▶ **Records for processing**:
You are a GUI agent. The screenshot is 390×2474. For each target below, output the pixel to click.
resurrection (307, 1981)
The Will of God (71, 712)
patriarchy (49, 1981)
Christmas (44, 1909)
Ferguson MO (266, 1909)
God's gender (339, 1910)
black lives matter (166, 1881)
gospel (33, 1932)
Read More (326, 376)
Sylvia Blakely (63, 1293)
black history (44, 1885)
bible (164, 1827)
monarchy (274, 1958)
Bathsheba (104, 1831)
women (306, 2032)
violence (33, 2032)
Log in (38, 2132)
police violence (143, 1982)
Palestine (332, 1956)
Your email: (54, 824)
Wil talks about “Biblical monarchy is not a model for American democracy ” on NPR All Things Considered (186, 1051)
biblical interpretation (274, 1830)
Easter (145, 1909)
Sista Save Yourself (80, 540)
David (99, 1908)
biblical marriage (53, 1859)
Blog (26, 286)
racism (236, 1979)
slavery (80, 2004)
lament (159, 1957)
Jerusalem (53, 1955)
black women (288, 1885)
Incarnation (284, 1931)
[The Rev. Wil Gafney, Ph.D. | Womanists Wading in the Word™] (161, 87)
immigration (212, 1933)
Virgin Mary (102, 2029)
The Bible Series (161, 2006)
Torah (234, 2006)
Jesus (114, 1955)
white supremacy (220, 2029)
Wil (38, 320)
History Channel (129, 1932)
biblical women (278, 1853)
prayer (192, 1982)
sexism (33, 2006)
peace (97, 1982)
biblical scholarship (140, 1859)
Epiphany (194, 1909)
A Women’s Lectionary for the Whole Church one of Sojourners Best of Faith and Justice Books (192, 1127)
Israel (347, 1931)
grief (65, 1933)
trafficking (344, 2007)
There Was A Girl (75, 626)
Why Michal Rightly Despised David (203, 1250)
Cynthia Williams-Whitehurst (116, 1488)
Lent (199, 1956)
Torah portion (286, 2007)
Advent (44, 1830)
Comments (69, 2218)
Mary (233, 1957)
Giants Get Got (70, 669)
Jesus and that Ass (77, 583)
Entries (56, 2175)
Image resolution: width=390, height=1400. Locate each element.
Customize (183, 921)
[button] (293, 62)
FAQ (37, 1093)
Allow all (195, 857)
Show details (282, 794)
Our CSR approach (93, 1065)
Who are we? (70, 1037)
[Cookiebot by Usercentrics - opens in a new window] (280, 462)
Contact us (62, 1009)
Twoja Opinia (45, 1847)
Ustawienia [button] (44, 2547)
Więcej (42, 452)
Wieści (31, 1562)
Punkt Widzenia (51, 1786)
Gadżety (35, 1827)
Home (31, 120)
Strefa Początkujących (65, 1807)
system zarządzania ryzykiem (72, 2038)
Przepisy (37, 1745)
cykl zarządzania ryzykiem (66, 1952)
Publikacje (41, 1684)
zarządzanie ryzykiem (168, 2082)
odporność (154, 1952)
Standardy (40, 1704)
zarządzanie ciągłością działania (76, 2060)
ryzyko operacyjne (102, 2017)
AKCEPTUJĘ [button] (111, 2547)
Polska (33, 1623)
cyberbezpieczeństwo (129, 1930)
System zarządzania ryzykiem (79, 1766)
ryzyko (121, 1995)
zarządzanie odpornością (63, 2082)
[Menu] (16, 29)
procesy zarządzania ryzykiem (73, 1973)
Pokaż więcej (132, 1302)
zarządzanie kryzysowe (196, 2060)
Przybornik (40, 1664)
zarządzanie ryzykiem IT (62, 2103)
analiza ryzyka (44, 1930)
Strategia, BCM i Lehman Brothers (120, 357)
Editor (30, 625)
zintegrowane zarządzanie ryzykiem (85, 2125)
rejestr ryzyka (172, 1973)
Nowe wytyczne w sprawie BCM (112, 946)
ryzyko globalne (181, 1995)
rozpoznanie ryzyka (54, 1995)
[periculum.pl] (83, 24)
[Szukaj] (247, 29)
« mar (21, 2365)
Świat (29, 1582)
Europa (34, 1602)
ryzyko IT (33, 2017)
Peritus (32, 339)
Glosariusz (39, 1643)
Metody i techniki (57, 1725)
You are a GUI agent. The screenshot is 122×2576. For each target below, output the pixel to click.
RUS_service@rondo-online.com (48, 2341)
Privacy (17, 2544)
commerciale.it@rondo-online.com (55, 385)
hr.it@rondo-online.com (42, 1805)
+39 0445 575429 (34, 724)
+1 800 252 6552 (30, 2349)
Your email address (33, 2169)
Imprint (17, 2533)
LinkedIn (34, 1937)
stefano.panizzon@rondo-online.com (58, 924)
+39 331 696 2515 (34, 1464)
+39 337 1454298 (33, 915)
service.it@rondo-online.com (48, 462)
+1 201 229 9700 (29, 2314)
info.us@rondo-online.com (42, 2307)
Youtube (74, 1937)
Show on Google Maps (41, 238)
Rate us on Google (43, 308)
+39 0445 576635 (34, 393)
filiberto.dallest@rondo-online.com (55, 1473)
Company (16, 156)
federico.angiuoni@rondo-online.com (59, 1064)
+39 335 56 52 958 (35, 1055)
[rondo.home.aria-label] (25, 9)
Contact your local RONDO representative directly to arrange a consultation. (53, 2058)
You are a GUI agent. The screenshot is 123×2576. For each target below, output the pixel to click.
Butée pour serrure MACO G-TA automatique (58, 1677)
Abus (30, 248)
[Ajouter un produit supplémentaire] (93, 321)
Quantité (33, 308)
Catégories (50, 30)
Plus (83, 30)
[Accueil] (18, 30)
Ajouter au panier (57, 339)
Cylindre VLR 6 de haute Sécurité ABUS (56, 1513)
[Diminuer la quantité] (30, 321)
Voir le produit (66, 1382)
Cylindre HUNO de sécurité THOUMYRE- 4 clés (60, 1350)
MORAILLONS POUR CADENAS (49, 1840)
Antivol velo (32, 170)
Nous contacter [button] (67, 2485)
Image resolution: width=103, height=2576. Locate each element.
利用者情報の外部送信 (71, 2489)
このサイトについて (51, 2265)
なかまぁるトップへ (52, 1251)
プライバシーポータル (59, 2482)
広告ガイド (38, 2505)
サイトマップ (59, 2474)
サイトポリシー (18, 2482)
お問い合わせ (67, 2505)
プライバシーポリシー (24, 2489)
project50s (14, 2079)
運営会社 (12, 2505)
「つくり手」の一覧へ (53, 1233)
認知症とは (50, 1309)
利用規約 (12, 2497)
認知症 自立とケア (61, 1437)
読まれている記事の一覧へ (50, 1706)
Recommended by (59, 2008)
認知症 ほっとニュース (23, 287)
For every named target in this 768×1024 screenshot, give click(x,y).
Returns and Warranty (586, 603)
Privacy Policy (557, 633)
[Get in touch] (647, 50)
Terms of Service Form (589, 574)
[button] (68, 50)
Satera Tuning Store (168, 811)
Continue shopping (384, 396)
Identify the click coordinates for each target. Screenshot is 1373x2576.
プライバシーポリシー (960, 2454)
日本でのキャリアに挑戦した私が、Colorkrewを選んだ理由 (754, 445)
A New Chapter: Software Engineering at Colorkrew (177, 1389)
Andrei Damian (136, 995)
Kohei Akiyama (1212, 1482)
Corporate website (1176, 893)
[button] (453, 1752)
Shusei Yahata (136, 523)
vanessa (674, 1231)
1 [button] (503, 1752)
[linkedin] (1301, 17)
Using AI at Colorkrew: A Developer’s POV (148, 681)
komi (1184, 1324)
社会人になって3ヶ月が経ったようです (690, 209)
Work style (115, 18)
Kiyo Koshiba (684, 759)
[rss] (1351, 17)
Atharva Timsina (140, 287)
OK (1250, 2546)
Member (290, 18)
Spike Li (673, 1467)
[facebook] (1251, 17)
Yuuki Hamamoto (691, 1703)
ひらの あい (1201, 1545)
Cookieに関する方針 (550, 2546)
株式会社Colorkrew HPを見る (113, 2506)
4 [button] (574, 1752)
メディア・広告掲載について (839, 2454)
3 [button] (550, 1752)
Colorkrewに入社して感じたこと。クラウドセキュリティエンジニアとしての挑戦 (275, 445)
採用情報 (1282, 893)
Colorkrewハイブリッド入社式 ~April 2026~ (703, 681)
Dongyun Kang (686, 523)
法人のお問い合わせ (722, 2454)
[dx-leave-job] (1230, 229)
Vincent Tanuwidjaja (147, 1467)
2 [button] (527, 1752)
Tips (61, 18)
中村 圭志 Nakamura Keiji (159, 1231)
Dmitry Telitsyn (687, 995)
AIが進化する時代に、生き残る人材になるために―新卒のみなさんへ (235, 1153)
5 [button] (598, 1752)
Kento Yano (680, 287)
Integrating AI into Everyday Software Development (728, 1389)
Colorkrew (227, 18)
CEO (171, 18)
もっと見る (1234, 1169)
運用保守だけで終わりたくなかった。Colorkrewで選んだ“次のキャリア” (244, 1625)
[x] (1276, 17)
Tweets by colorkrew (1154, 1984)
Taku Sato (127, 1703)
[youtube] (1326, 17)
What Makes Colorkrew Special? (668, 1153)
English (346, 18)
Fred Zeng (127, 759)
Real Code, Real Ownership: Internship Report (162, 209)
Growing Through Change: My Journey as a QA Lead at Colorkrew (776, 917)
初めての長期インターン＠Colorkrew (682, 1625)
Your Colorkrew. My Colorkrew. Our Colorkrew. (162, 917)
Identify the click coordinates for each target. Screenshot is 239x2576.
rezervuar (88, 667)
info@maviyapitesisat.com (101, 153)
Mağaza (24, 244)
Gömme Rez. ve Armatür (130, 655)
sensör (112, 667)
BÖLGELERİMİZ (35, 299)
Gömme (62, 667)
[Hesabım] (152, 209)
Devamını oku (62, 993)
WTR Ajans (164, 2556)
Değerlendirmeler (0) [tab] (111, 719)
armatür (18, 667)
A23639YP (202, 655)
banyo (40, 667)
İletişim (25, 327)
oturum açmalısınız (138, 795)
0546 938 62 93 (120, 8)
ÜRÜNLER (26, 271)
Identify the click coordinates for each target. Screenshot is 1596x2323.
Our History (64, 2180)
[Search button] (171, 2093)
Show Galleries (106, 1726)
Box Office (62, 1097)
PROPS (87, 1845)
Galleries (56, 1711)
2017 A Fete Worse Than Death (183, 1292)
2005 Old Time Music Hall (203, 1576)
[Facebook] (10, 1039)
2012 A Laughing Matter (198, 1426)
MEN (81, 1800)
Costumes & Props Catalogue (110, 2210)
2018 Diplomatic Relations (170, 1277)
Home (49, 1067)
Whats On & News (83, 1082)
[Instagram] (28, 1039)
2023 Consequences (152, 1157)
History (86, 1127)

▶ **Exercise objective**:
Pull from the data each line where the string "element" turns up.

▶ **Reply to the exercise**:
Image resolution: width=390, height=1400. Locate each element.
Image resolution: width=103, height=2576. Locate each element.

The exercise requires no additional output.